You really don’t want to go in the water there. On the ebb the tide is very strong and there are two bridges that you might be swept into before being flushed out into the upper end of Yarmouth Harbour.
 
As leighB has posted, it's a difficult stretch of river at anyting but slack water. Low water is at around 17. 15 there today, so there would have been quite a fierce ebb runnng.
Almost certain to be holiday makers, with little experience and very probaby not wearing LJs.
 
As leighB has posted, it's a difficult stretch of river at anyting but slack water. Low water is at around 17. 15 there today, so there would have been quite a fierce ebb runnng.
Almost certain to be holiday makers, with little experience and very probaby not wearing LJs.
Don’t doubt it. But still it should have been:

Bloke falls into dangerous stretch of water.

Not

Two boats in very serious crash.
 
Yep. And confusion shouldn’t make the BBC news.

It’s now reported as a serious incident not a very serious crash.

A bit more like sensible reporting maybe. Also fairly pointless for the national news.

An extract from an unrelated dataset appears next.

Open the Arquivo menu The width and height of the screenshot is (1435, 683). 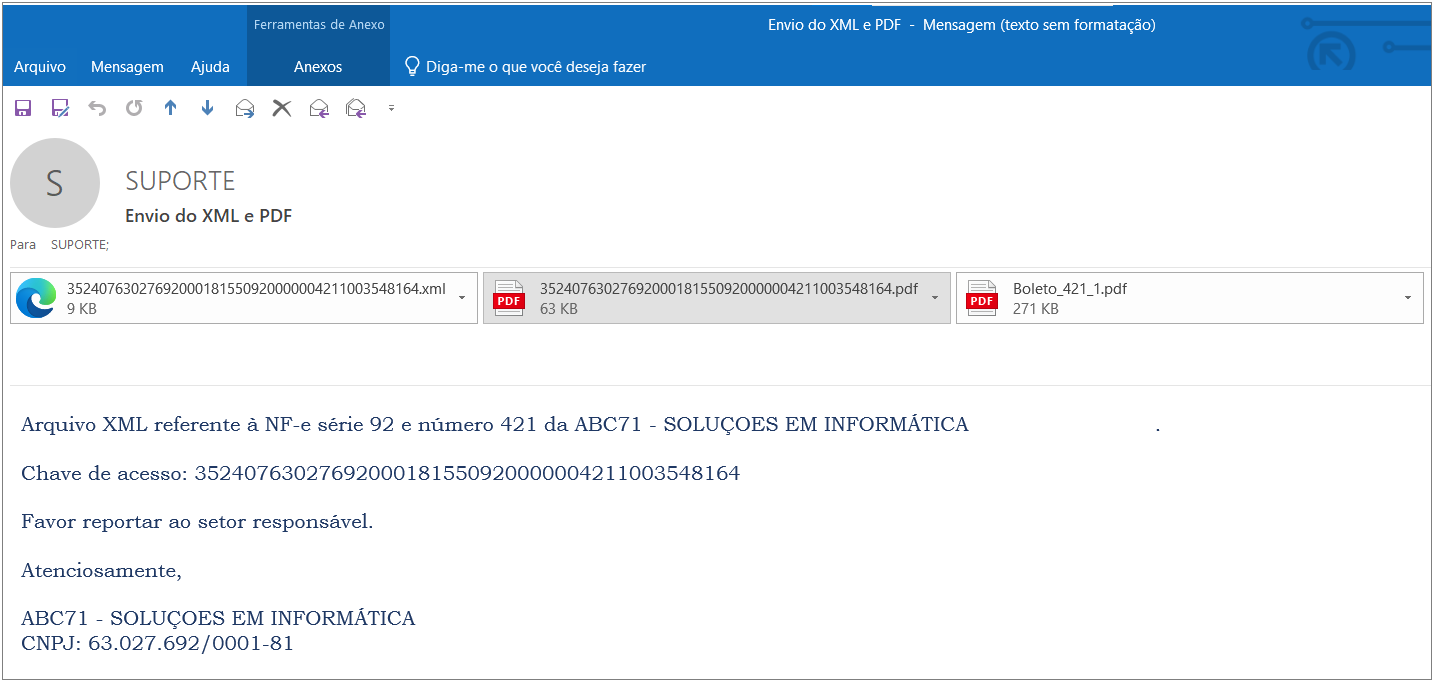40,67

It's actually being reported in the BBC local feed .

England selected

Not sure what news feed found it for you ......
 
The Yacht Station in the picture, and where the accident is said to have happened, is in the River Bure. North Quay (i.e. Yarmouth harbour), which is where the woman was said to have been seen, is in the River Yare, perhaps a quarter of a mile or more downstream. (The Bure is a tributary of the Yare.)

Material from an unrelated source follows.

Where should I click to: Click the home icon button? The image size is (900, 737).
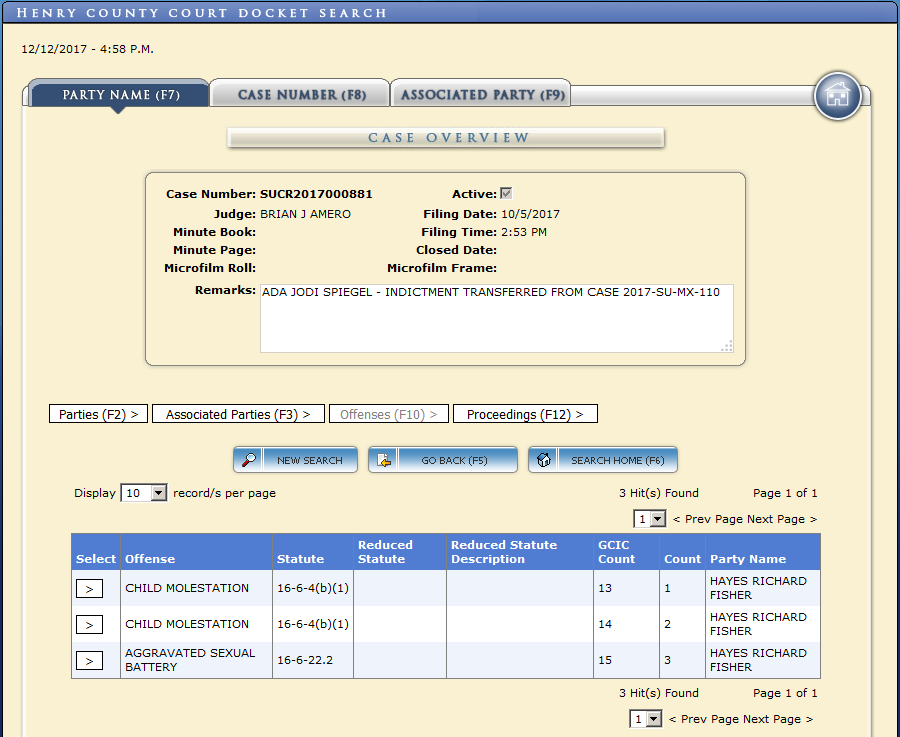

The tide does run very strongly down the Yare in particular, with a lot of turbulence where the rivers meet and the where water passes under a bridge. The quay walls are generally very high on the Yare through Yarmouth. I doubt a swimmer could get out on their own, even at the few steps there are.

From North Quay the river runs straight-ish and narrow a mile or two, then turns a sharp bend and shoots into the sea.

It doesn't look good.
 
Very sad news, I have just had a look on Google Maps, and that places North Quay on the Bure near Yarmouth Yacht Station which is where the accident happened.
 
Very sad news, I have just had a look on Google Maps, and that places North Quay on the Bure near Yarmouth Yacht Station which is where the accident happened.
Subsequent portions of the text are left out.